Posted By Cliff Tuttle | October 15, 2010
No. 519
I just finished participating in a CMU study called “Mind Muscle”, the purpose of which is to determine whether mental function can be improved in a measurable way by participation in games. These were not just any games, of course. They were specifically designed to help develop short term memory, hand-eye coordination and the like.
I think I did experience benefits from the program. But the most important thing I learned was the value concentration. Contrary to the buzz about multitasking, neurological research indicates that the perception that the human mind can attend to two matters simultaneously is merely an illusion. The brain can switch back and forth among two or more competing perceptions so rapidly that we believe we are attending to both in the same thought. However, there is always something lost in in the switch — time. Time to observe and react to each new perception. Time to remember what came before. Time to put two and two together. Cognition and memory run slower when they are forced to switch and switch back, over and over.

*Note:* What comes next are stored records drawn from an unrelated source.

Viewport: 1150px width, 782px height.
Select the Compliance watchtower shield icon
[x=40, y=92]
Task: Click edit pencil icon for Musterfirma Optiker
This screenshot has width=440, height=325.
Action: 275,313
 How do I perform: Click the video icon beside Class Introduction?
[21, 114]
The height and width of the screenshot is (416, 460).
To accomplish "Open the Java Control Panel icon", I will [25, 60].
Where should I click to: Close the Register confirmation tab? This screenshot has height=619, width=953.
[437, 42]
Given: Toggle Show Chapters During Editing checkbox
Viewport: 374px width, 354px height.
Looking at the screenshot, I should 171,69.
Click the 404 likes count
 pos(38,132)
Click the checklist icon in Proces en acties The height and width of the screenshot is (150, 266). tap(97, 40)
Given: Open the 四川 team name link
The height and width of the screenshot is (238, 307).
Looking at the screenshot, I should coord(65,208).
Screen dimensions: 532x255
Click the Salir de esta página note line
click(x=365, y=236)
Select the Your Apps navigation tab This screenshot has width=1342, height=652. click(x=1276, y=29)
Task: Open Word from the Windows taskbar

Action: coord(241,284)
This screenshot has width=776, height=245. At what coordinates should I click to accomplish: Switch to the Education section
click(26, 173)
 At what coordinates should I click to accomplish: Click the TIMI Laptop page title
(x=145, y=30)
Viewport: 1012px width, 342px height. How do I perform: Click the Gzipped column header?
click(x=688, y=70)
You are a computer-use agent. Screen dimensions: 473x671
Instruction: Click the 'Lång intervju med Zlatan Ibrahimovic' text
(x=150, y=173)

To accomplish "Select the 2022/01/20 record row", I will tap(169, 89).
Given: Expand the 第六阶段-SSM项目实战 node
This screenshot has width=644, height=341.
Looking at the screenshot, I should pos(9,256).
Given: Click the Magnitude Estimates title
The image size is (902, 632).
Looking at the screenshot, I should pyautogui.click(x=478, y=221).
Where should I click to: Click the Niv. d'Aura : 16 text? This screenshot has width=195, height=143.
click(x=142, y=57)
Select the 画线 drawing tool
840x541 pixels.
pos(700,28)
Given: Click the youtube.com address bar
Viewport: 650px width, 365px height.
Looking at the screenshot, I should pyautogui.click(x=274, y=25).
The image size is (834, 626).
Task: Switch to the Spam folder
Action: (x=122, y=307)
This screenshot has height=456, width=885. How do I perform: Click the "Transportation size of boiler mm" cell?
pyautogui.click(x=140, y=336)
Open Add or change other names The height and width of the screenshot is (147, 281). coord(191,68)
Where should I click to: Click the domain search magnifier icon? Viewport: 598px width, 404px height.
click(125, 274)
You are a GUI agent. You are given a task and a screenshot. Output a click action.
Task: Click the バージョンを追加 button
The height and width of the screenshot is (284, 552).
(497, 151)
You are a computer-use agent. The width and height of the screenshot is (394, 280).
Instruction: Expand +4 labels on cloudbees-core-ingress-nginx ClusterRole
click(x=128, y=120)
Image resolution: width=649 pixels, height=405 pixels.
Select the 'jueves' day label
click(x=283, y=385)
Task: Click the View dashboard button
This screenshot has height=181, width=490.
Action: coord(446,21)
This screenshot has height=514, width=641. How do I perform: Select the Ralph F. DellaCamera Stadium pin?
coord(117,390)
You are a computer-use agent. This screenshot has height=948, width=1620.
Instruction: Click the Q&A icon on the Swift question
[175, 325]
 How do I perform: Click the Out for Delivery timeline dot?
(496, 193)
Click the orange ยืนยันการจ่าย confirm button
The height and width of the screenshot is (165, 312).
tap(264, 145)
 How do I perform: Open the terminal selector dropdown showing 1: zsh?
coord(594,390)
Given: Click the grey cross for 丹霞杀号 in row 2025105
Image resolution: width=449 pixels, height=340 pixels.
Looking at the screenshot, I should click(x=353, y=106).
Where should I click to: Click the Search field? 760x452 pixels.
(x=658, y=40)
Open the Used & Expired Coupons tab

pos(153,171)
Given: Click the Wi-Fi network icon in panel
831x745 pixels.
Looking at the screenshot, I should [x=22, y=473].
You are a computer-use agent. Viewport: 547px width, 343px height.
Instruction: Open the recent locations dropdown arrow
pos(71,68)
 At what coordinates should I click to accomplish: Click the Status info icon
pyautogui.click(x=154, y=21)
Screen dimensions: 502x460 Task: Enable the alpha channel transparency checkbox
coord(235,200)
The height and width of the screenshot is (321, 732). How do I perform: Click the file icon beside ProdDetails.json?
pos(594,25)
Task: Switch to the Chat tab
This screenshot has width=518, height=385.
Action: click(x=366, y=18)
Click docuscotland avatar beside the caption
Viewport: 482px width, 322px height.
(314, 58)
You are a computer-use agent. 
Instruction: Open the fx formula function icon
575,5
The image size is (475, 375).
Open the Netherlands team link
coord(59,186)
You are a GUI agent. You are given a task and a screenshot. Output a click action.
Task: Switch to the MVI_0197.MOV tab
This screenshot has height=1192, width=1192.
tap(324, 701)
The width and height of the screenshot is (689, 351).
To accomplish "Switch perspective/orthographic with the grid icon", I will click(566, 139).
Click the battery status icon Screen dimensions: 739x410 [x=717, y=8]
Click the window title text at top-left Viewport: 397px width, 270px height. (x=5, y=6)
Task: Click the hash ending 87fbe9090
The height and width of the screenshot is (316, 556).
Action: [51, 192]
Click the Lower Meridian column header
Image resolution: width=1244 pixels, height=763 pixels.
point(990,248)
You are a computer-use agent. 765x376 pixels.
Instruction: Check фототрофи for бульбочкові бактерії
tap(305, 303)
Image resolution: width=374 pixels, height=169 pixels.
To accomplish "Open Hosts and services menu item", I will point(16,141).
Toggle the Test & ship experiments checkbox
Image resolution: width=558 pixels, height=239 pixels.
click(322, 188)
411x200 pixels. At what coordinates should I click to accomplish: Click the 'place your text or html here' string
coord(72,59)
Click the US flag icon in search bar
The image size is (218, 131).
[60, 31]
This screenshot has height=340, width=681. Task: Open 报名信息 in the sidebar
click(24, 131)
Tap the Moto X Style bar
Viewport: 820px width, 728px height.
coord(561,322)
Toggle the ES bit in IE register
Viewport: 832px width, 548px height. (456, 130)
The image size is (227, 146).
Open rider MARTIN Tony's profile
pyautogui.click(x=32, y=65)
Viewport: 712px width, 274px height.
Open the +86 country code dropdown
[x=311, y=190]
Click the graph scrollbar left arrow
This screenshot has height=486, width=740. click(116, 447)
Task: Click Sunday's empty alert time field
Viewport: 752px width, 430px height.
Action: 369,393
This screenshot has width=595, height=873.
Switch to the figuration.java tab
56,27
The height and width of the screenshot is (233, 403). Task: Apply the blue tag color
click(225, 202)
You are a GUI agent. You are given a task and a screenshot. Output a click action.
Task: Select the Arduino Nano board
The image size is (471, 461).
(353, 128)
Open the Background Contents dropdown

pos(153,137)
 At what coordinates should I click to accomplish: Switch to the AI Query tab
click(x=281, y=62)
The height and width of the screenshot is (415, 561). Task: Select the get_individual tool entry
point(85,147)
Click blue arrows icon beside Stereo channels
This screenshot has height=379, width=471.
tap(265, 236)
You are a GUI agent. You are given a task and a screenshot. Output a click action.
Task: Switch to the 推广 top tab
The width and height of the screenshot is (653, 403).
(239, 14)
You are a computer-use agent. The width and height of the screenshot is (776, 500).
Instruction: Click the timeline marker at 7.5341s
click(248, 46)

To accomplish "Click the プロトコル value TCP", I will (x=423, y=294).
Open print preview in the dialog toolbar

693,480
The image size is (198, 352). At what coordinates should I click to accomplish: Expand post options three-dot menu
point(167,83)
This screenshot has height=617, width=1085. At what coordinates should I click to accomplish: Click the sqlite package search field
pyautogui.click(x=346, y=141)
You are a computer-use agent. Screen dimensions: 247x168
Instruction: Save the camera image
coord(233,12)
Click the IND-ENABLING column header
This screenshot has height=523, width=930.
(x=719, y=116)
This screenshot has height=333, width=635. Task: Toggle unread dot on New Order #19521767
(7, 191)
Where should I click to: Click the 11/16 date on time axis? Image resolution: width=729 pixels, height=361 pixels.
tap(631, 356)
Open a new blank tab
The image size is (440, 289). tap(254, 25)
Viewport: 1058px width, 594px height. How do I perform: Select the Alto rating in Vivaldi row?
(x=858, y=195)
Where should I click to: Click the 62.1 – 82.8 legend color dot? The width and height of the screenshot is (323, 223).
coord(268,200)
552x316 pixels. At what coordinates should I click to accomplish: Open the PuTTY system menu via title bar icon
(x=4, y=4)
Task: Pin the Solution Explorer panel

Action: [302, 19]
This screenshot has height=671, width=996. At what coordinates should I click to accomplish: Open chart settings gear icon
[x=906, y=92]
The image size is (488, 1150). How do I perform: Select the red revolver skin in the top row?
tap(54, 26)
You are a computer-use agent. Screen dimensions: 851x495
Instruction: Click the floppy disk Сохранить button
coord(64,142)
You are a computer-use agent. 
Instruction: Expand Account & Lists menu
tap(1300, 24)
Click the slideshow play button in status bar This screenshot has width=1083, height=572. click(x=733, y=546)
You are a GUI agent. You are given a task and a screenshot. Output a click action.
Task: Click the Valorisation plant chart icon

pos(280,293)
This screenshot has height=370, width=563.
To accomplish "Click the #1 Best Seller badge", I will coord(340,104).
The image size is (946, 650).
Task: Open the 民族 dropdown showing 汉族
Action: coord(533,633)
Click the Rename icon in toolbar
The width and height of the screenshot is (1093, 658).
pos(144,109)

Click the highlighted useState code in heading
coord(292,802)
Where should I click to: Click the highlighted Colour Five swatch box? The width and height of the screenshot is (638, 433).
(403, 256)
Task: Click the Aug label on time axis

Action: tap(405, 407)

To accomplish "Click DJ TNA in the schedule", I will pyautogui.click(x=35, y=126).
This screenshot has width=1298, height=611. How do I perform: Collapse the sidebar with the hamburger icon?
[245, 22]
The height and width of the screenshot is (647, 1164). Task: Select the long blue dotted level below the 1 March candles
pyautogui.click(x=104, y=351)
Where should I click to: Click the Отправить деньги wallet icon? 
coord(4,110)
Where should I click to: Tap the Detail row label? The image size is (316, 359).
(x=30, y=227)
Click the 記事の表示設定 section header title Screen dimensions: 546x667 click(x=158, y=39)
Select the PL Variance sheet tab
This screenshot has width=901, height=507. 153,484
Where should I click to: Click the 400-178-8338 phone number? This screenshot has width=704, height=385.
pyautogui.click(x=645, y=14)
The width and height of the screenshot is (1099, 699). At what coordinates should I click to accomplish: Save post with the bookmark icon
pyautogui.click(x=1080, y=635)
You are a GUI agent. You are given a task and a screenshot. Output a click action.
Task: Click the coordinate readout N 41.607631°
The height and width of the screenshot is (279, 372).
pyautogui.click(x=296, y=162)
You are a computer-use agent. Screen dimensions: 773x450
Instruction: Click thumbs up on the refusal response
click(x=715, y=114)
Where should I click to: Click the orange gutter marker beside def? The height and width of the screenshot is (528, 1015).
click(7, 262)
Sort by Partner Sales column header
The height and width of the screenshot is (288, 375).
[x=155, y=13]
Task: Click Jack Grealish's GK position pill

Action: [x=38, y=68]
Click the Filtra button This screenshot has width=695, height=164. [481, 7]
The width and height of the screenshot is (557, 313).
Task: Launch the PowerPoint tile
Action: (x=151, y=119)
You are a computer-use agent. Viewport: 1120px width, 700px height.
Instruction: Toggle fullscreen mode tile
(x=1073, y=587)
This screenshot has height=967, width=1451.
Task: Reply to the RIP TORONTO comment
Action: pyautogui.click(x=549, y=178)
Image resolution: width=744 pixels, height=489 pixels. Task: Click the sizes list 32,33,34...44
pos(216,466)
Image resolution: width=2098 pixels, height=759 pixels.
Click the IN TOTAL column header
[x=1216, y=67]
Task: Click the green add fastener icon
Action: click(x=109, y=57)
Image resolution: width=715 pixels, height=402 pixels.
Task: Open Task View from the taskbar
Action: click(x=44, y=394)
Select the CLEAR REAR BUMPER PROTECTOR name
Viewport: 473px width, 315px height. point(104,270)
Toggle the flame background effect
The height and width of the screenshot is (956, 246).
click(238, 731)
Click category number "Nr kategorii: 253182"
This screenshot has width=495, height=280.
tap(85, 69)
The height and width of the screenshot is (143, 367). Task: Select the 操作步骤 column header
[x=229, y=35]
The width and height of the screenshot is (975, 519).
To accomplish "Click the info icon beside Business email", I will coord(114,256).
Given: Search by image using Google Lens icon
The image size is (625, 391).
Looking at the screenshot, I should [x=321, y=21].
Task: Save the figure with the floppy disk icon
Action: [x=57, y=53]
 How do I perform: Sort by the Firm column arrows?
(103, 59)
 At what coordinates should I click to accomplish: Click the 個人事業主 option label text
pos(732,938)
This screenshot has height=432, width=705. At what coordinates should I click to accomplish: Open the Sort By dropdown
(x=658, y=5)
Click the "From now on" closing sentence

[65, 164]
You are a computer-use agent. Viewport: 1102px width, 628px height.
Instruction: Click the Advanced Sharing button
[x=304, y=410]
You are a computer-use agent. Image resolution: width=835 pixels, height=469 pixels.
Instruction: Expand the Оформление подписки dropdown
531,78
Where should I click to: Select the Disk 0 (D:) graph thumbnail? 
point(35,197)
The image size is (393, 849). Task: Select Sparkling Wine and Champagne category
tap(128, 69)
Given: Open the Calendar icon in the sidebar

Did you ever marvel at the experience of “getting in the zone?” Its great! Work gets done. The best work gets done when you focus the most.
If you doubt that, try playing a computer game while someone engages you in a conversation. Every time you change your focus from the game to the words, your mind drops the game and you lose time while you are picking it back up. You hesitate while you remember where you were. Time is lost. Then, with the next distraction, you do it again. Just see if you can come close to your best score when a single distraction intervenes. Most likely you won’t do much better than half — and that for only a momentary diversion. Imagine what your efficiency must be like in your usual environment rich in distractions. That’s right — you customarily perform at only a small fraction of your best.
In addition, you must be well-rested. No chance setting any scoring records when you are falling asleep. I found this to be true over and over. Better to take a nap and come back refreshed. Or if you feel stiff and fatigued, take a walk.
Deadlines help you focus amazingly. The brief you haven’t been able to get started comes together like magic when there is little time left. I have heard it reported many times that lawyers who switch from working long hours to quitting at five discover to their amazement that their earnings increase. Why? The daily deadline creates focus, which aids concentration, which produces more work.
Even after this phenomenon is explained, its still amazing. So lets get focused and stop multitasking!